Nos lo podemos plantear porque estamos lejos de partir de cero. En estos momentos las neurociencias ya son muy fuertes en Catalunya. Recientemente hemos podido hacer un recuento parcial a raíz de una convocatoria del ministerio de Asuntos Económicos y Transformación Digital para el desarrollo de un Centro Nacional de Neurotecnología. Con el apoyo de la Generalitat, se ha presentado un proyecto liderado por la UB y que implica a cuatro universidades (UB, UAB, UPC, UPF), seis centros CERCA (Idibaps, Idibell, VHIR, CVC, ICFO, IBEC), el CSIC, el BSC y la Fundación Pasqual Maragall. El liderazgo de la UB es lógico: su Instituto de Neurociencias disfruta de la respetada distinción de excelencia María de Maeztu del ministerio de Ciencia y ya presentó una muy bien valorada prefiguración de la propuesta actual a la convocatoria catalana de expresiones de interés para los fondos Next Generation. Y todo ello encaja muy bien con el hecho de que fue la UB la que nos trajo a Cajal en Barcelona.

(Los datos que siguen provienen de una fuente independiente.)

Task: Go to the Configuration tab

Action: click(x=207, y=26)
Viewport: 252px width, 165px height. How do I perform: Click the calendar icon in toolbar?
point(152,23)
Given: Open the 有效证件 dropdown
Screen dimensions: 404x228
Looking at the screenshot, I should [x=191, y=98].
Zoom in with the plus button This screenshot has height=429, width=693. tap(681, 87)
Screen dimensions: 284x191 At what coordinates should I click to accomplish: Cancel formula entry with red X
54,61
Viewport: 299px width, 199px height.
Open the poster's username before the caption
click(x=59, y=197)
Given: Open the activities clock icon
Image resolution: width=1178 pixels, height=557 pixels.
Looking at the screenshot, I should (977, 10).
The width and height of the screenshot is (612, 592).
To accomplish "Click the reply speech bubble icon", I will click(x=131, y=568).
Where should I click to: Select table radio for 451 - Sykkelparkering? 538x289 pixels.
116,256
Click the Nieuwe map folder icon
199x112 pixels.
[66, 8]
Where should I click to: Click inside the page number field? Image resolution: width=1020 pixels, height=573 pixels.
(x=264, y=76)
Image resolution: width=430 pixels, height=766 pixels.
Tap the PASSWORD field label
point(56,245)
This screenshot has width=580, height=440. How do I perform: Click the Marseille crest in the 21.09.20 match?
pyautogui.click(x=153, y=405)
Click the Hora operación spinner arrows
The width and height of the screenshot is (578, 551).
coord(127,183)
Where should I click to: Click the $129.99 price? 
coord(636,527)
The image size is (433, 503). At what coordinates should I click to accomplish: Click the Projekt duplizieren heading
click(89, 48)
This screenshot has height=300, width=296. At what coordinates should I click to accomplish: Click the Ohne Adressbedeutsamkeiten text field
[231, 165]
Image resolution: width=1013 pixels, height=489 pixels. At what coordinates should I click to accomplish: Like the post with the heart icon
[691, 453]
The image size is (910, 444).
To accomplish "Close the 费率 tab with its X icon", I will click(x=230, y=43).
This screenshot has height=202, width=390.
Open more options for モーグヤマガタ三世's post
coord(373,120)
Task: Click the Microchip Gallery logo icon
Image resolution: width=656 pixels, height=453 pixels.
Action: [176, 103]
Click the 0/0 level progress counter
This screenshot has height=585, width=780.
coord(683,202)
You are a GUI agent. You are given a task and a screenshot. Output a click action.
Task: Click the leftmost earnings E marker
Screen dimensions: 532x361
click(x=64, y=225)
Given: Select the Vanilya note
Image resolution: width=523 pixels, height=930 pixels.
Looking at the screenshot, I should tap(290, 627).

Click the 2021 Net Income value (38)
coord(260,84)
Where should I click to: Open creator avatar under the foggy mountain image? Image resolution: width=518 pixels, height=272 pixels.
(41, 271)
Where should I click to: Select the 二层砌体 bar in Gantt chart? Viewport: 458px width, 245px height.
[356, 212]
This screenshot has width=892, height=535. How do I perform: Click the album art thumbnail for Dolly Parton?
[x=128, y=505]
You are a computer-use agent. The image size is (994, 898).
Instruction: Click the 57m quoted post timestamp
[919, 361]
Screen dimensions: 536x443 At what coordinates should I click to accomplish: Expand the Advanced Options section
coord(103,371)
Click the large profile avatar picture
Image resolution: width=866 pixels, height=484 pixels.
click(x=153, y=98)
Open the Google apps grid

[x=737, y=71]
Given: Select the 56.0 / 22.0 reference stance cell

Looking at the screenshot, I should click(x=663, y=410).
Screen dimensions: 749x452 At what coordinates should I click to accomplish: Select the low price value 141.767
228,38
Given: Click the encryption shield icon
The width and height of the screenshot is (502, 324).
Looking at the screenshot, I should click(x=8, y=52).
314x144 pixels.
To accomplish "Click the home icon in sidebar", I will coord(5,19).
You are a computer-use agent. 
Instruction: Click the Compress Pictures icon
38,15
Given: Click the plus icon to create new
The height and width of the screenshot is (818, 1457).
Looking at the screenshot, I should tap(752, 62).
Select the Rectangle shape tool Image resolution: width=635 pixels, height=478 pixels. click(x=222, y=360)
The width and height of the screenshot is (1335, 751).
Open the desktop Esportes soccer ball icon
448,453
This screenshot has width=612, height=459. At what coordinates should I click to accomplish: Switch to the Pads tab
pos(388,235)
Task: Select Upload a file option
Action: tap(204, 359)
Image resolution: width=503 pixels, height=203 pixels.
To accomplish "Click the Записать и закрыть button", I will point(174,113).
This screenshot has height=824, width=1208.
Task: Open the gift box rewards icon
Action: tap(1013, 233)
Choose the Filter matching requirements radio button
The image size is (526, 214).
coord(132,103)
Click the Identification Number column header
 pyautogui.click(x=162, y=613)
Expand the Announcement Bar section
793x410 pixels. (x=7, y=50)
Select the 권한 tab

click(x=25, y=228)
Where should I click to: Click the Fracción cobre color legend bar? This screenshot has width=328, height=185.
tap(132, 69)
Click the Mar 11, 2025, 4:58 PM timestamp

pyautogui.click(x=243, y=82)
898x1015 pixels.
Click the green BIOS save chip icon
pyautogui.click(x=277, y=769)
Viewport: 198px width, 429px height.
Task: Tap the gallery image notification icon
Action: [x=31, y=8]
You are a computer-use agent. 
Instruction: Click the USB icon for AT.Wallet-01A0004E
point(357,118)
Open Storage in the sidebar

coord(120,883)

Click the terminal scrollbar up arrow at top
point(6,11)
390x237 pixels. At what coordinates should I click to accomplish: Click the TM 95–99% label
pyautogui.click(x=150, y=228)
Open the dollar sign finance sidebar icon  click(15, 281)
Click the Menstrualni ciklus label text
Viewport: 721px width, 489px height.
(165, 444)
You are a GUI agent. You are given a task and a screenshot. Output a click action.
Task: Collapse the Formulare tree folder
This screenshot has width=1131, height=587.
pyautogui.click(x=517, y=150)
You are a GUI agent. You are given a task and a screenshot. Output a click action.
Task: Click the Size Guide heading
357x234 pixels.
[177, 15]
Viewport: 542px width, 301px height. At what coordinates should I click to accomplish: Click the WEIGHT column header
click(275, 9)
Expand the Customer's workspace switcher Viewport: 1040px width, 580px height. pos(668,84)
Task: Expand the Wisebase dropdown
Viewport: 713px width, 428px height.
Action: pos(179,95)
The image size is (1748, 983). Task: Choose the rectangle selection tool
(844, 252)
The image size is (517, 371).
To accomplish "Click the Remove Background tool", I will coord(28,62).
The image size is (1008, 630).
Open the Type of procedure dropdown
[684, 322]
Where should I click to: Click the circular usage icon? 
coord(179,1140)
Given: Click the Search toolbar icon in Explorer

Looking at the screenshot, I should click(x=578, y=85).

No es este el lugar para describir los indicadores que justifican el peso agobiante de la capacidad científica que el conjunto de proponentes representa. Es realmente difícil imaginar que el Gobierno central no pueda encontrar los recursos para impulsarlo. Añado que sería natural que a escala española lo hiciera con los diferentes núcleos territoriales de excelencia ya existentes: Alicante, Barcelona, Madrid y algún otro. España es suficientemente grande, las neurociencias suficientemente importantes y Ramón y Cajal suficientemente emblemático para no hacer de la convocatoria un torneo innecesario.

En cualquier caso, y en cuanto a Catalunya, la propuesta es un hito sobre la cual construir. El esfuerzo hecho significa que un panorama que hasta ahora era descriptible con el término negativo “fragmentado” pasa a ser descriptible en positivo como uno de “disperso ordenado”. Un panorama donde, con el impulso de la Generalitat, tengamos, por un lado, programas conjuntos de actividades y, sobre todo, de contratación –la atracción y recuperación de talento es clave si la ciudad de la neurona tiene que llegar a situarse en la primerísima fila mundial– que fortalezcan y propicien una cierta especialización de los diferentes nodos. Y, por otro, que tengamos un referente institucional fuerte en sí mismo, pero que cuente con una equipación común que visualice la fuerza del conjunto. En la propuesta este se implantaría en el Campus Mundet de la UB. Pongámonos a ello.